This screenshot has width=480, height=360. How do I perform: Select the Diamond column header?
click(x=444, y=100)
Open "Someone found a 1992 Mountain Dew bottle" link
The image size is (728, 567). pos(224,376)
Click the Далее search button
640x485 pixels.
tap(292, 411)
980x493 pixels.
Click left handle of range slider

■ ■ ■

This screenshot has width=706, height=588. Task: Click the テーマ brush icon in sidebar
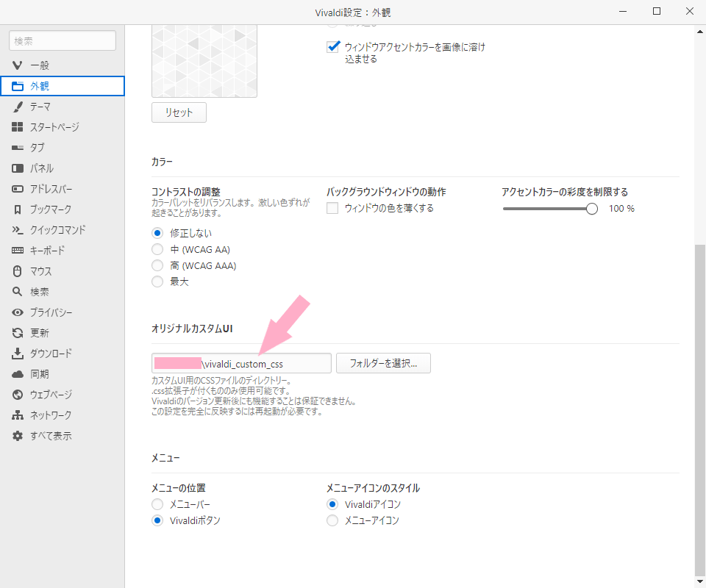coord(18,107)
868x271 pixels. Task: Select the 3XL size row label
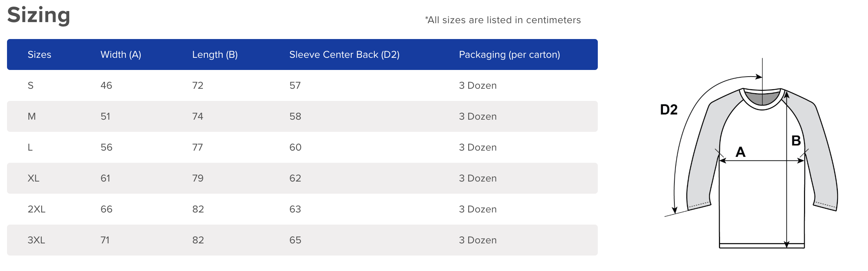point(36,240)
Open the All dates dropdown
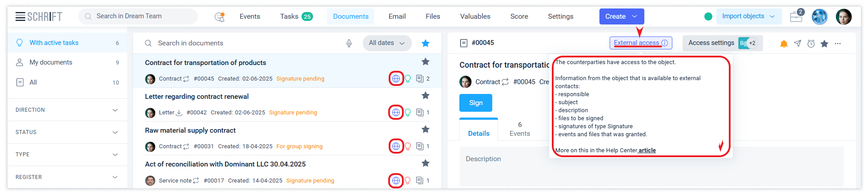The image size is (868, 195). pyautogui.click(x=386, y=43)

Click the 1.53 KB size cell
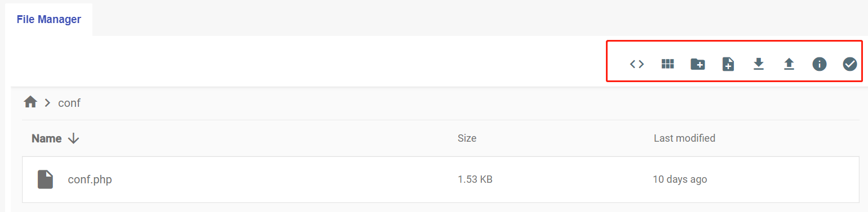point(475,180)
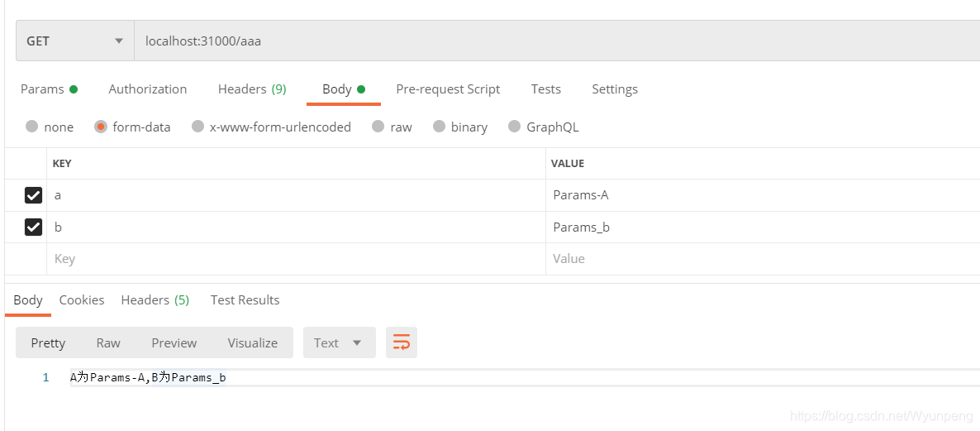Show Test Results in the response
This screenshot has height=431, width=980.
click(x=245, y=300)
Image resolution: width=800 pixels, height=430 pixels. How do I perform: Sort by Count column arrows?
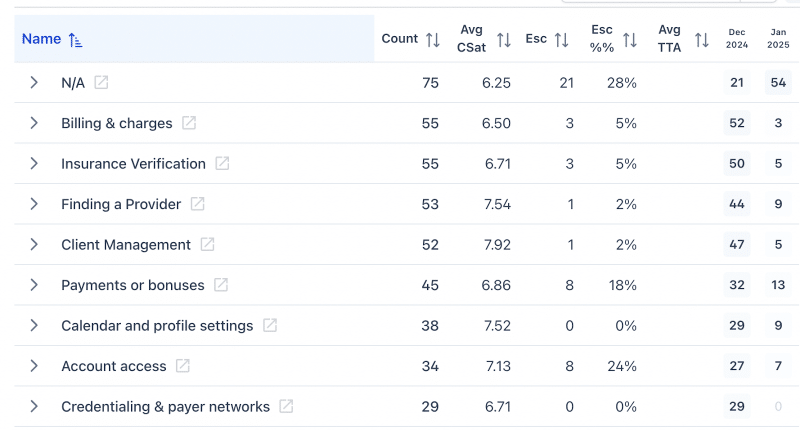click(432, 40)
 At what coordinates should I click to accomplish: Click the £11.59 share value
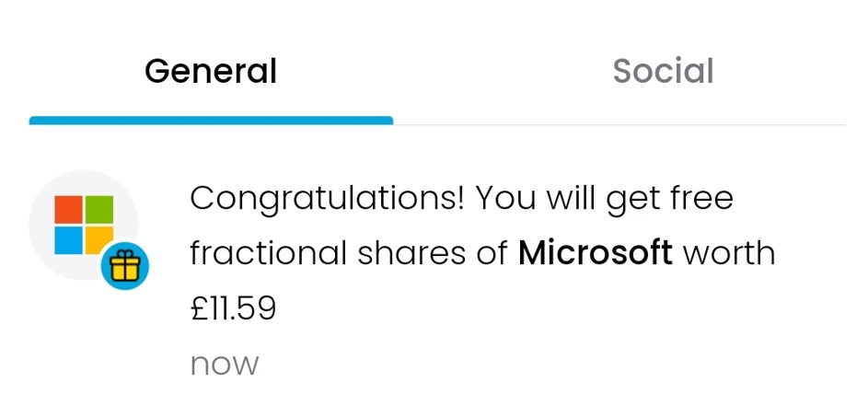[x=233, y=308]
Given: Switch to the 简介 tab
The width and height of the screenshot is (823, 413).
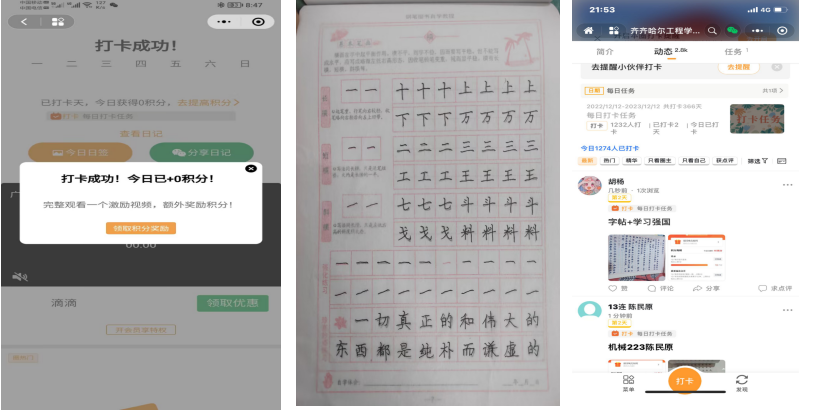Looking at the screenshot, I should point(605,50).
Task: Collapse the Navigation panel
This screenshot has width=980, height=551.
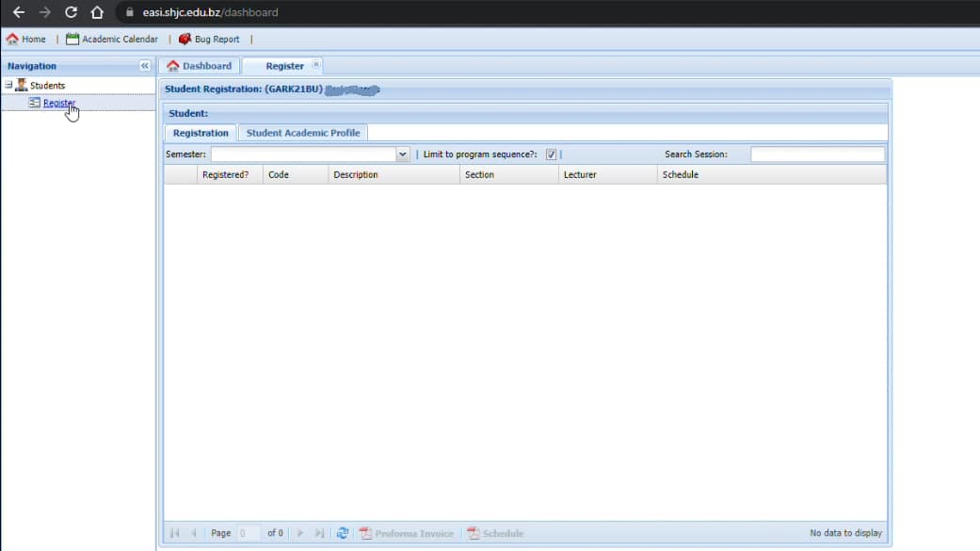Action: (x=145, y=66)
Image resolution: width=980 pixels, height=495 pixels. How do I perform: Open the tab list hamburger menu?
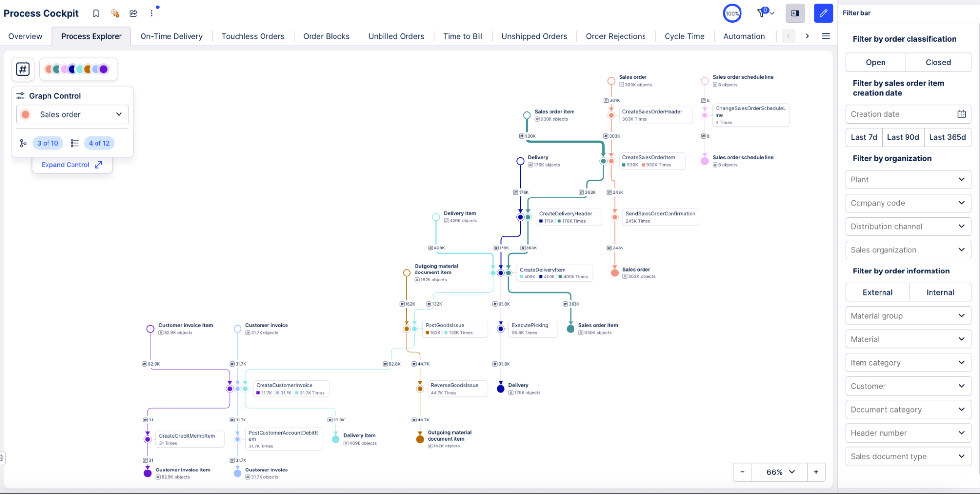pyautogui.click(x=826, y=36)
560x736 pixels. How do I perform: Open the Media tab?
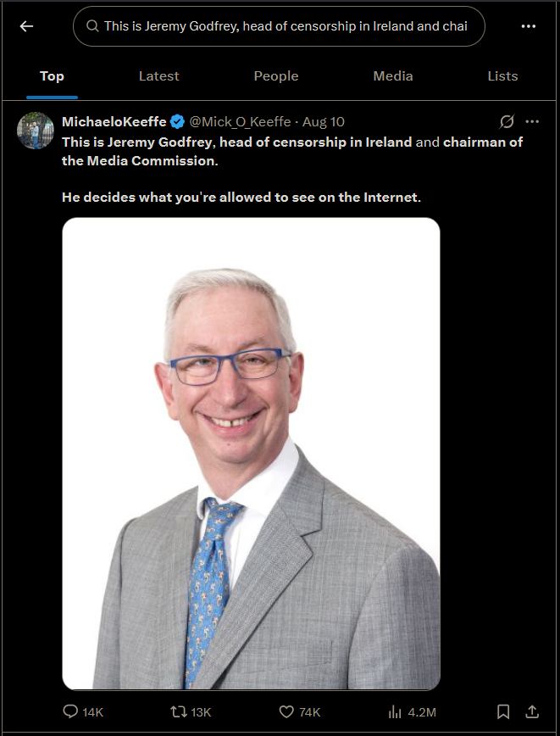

■ ■ ■

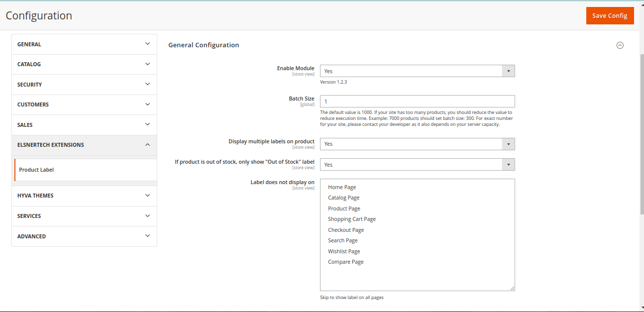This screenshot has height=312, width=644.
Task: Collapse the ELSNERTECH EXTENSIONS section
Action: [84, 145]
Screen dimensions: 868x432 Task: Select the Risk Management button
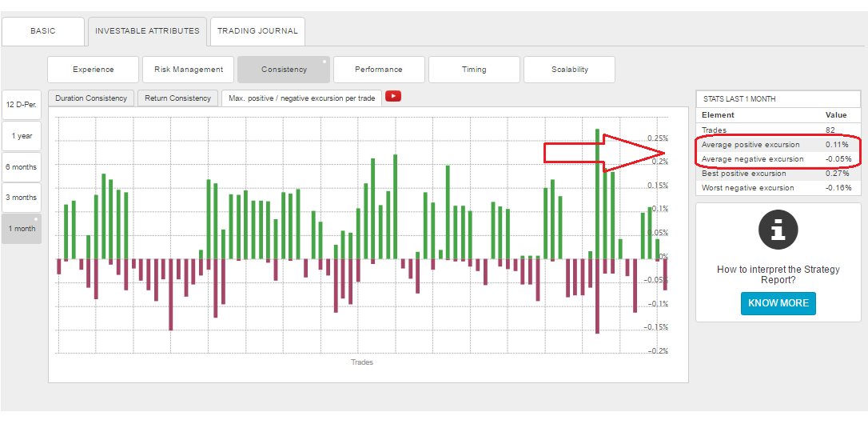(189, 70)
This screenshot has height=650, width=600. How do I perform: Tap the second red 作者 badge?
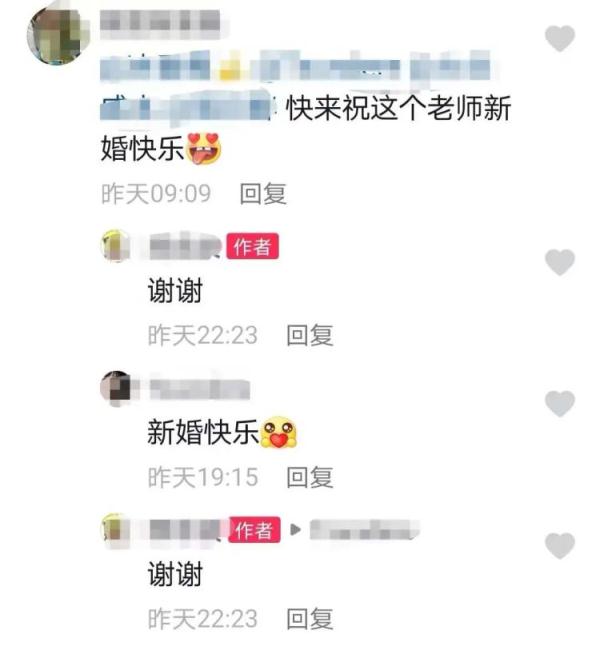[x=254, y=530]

■ ■ ■

■ TO DO ■
Could you repeat exactly the lines above from the line with "This screenshot has width=480, height=360." up to and including the line with "Click left handle of range slider", and only those?

■ COMPLETED EXERCISE ■
This screenshot has width=480, height=360. How do I perform: Select the Diamond column header?
click(x=444, y=100)
Open "Someone found a 1992 Mountain Dew bottle" link
The image size is (728, 567). pos(224,376)
Click the Далее search button
640x485 pixels.
tap(292, 411)
980x493 pixels.
Click left handle of range slider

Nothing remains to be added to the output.